Art et Culture

« De la mémoire doit émerger l’action »


Patrick Scheyder, pianiste et compositeur, s’intéresse depuis une dizaine d’années aux rapports entre l’humain et la nature, convoquant des figures d’historiens, d’artistes et de scientifiques pour nourrir sa réflexion. Dans le cadre des Journées européennes du patrimoine les 19 et 20 septembre 2020, il sera l’invité du Collège des Bernardins pour sa création « Léonard de Vinci et la nature, l’esprit libre ».

Le thème des Journées européennes du patrimoine cette année est « Apprendre pour la vie ». Pourquoi convoquer Léonard de Vinci ?

Léonard de Vinci est pénétré de culture antique, ses maîtres sont Aristote, Épicure, Lucrèce… Dans ses Enquêtes sur la nature, Aristote recense le vivant pour trouver une solution de continuité entre les divers règnes : végétal, animal et humain. C’est une ambition que l’on retrouve chez Léonard de Vinci et qui est assez proche du concept d’écologie.

Nous pouvons voir ses peintures comme un microcosme qui intègre un dialogue entre les divers éléments du vivant : humain, eau, air, animaux… Certains écrivent des livres pour consigner leurs recherches, Vinci « écrivait » des tableaux ! Observer ses peintures, s’imprégner de son histoire comme il s’imprégnait de celles de ses aïeux nous ouvre une voie plus apaisée vers le futur. De la mémoire doit émerger l’action. 

Quel regard portez-vous sur l’encyclique Laudato si’ du pape François ?

C’est un texte admirable, à la fois précis, documenté et sensible. Dans son alliance des arguments de la raison à l’intelligence des sens, il m’arrive de le comparer à « La Forêt de Fontainebleau » dans les Impressions et Souvenirs de George Sand. Cette approche qui mêle rigueur scientifique et une sensibilité artistique ou religieuse au monde est trop souvent éludée. Elle porte plus haut la pensée, elle y introduit une forme de transcendance.

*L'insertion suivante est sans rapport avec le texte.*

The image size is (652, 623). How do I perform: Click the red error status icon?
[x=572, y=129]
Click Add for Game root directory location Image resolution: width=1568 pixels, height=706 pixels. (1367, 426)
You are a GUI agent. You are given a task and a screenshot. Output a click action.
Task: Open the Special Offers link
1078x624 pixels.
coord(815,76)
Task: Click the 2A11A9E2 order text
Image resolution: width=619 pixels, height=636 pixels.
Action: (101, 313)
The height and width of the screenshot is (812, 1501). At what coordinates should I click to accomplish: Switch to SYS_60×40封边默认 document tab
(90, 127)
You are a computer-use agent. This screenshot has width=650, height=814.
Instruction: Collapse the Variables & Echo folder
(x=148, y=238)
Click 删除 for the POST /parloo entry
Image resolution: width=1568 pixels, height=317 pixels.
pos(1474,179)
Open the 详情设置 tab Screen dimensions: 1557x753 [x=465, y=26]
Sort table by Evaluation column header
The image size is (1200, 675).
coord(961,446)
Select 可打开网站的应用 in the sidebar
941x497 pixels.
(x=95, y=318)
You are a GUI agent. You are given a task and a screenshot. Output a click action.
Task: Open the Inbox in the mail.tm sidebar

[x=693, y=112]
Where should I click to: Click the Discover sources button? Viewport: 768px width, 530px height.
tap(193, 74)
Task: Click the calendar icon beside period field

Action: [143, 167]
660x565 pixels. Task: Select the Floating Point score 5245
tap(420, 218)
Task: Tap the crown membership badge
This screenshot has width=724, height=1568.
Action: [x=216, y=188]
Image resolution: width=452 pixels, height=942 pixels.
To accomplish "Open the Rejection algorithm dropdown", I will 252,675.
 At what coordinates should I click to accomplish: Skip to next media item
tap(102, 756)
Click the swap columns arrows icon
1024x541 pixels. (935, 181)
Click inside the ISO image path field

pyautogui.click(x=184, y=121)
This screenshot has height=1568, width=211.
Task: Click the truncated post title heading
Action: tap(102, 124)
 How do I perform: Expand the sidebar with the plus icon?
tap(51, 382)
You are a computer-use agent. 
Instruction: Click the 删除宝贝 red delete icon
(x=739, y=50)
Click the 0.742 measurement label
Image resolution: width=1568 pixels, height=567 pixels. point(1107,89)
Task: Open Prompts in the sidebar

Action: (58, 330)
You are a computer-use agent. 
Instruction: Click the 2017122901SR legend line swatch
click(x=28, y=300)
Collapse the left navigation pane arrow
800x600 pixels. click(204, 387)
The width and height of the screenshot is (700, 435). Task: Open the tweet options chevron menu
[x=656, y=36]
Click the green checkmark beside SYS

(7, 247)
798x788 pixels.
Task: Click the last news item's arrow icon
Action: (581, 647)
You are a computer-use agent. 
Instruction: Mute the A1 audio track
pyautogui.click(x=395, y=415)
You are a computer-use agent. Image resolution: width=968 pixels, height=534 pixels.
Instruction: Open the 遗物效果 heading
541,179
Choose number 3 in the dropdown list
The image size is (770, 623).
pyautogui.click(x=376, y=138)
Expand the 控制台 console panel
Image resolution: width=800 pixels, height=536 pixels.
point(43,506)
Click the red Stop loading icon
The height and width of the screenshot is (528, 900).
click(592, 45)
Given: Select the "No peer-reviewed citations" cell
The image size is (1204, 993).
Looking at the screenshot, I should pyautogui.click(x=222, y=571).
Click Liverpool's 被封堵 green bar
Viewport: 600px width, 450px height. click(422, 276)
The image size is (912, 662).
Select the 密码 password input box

« Mais la forêt vierge va vite et s’épuisera à son tour. Si on n’y prend garde, l’arbre disparaîtra et la fin de la planète viendra par dessèchement sans cataclysme nécessaire, par la faute de l’homme. N’en riez pas, ceux qui ont étudié la question n’y songent pas sans épouvante. »

George Sand, Impressions et Souvenirs, 1872

Dans votre prochain livre, Pour une pensée écologique positive, vous interrogez l’historien Benjamin Stora et le neuropsychiatre Boris Cyrulnik. Pourquoi ce dialogue entre les disciplines à l’heure de la pandémie de Covid-19 ?

Nous venons d’évoquer Laudato si’, dont la grande idée est justement que tout est lié. À l’heure de la crise sanitaire et écologique, convoquer Boris Cyrulnik, qui a beaucoup écrit sur la notion de résilience, et Benjamin Stora, dont la démarche éclaire l’histoire de la colonisation en Algérie, me semble intéressant pour penser l’avenir. La colonisation des pays n’est pas différente de celle, par l’humain, de la Terre.

Dans les deux cas, la démarche est destructrice : dévorer la Terre, c’est se dévorer soi-même. Ce que Léonard de Vinci appelle « cette terrestre machine » est une économie du vivant interactive dont nous devons nous inspirer, comme Vinci l’a fait lorsqu’il inventait des machines pour voler. Je plaide avec lui pour un biomimétisme de la pensée, pour une pensée non plus seulement humaine, mais terrestre ou cosmique, parcourue de transcendance. C’est cette interaction Terre-humanité qui forgera l’avenir.